Computer maker Asus may launch a 10-inch netbook this June for $200-$250 powered by Google Chrome OS or possibly Android 3.0, current online rumors suggest. The device would have a single core Intel Atom chip and be targeted for people who want to use basic productivity applications or browse the Web, according to Taiwan-based Digitimes.
Sundar Pichai, vice president of product management at Google, recently said Chrome OS devices would hit store shelves by midyear. Since Asus is one of Google's Chrome OS partners expected to debut a netbook in 2011, a Chrome OS laptop in June appears more likely than an Android device.

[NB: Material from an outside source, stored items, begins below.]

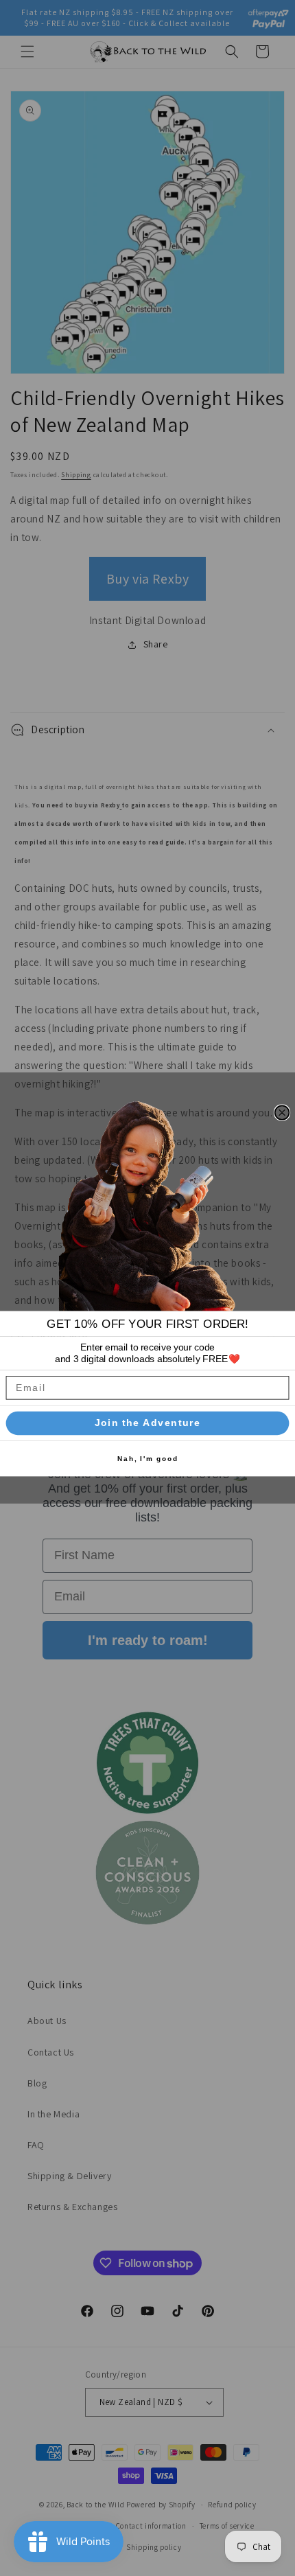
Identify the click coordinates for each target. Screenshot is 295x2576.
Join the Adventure (148, 1423)
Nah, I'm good (147, 1459)
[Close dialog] (282, 1112)
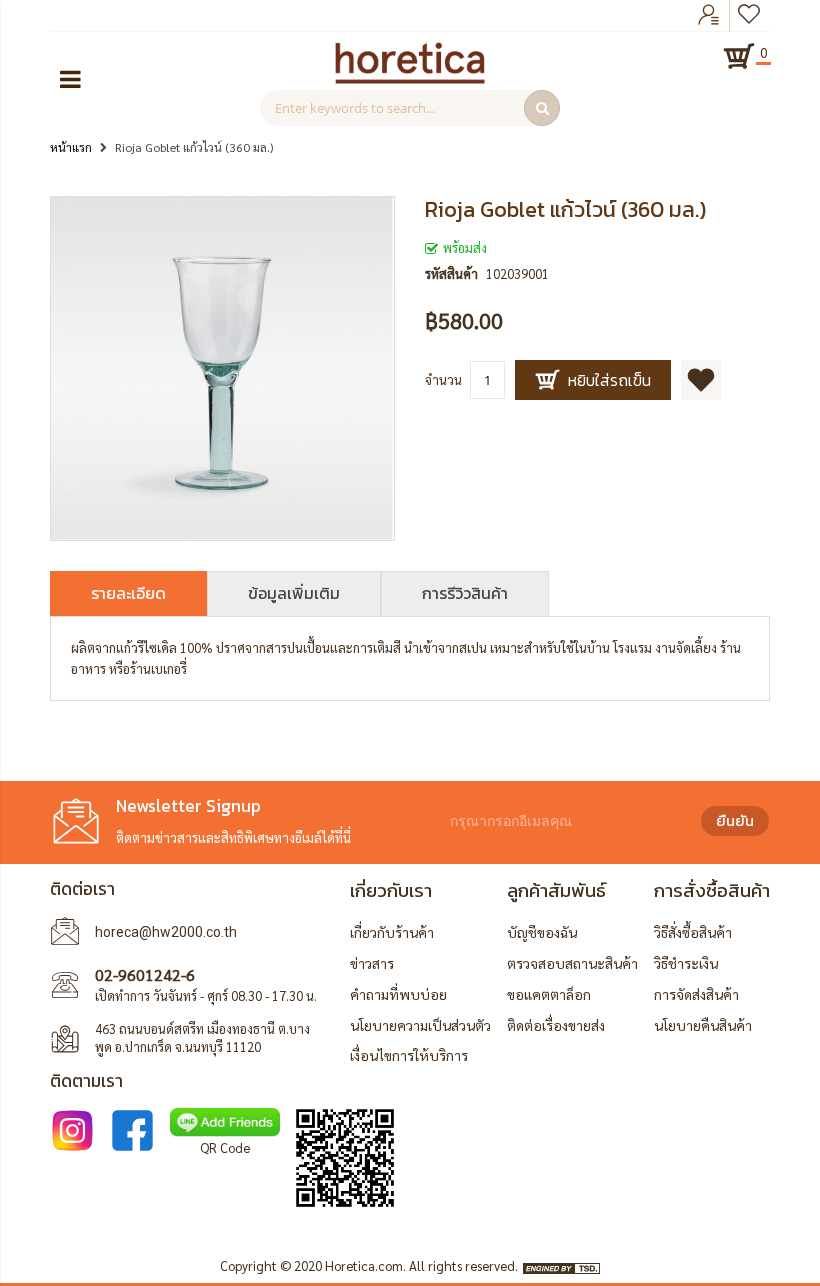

Google debuted Chrome OS nearly two years ago, but the search giant and its partners including Hewlett-Packard, Lenovo, Toshiba, as well as Asus have yet to launch a Chrome OS-based netbook. Chrome OS is essentially Google's Chrome browser with limited driver support for hardware components. Netbooks running Chrome OS will depend primarily on online data storage with a small amount of onboard drive space.
A Chrome OS device may have been an interesting idea when it first debuted in July 2009. But since the debut of the iPad in early 2010, followed by other one-panel slates, the time for a Google PC may have passed. Just like Chrome OS netbooks, tablets are designed to be a PC substitute for those times you don't want to lug around a more powerful laptop. This direct competition between netbooks and tablets has led many analysts and critics to argue the tablet is cannibalizing netbook sales. Market research firm Canalys recently predicted that for every 10 tablet devices sold in 2011, five netbooks or full-sized laptops will remain on store shelves.
Apple is already shipping more iPads than some single netbook manufacturers. The company sold about 15 million iPads in 2010, while Asus shipped just 6 million of its popular Eee PC netbooks during that same time. Analysts have also predicted big gains for Apple's iPad 2 with as many as 500,000 sold in the first three days of the product's launch. Apple has not announced any official iPad 2 sales numbers.
Glimmer of Hope
The one advantage a Chrome OS netbook could have over tablets would be pricing, if recent rumors of a $200 Asus device turn out to be correct. The cheapest iPad currently costs $500 and Motorola recently announced its Android-based Wi-Fi only Xoom tablet will sell for $600. If Asus can launch a Chrome OS netbook that costs half as much as an iPad, that may be enough to woo people away from touch-based tablets and back to a more traditional laptop device.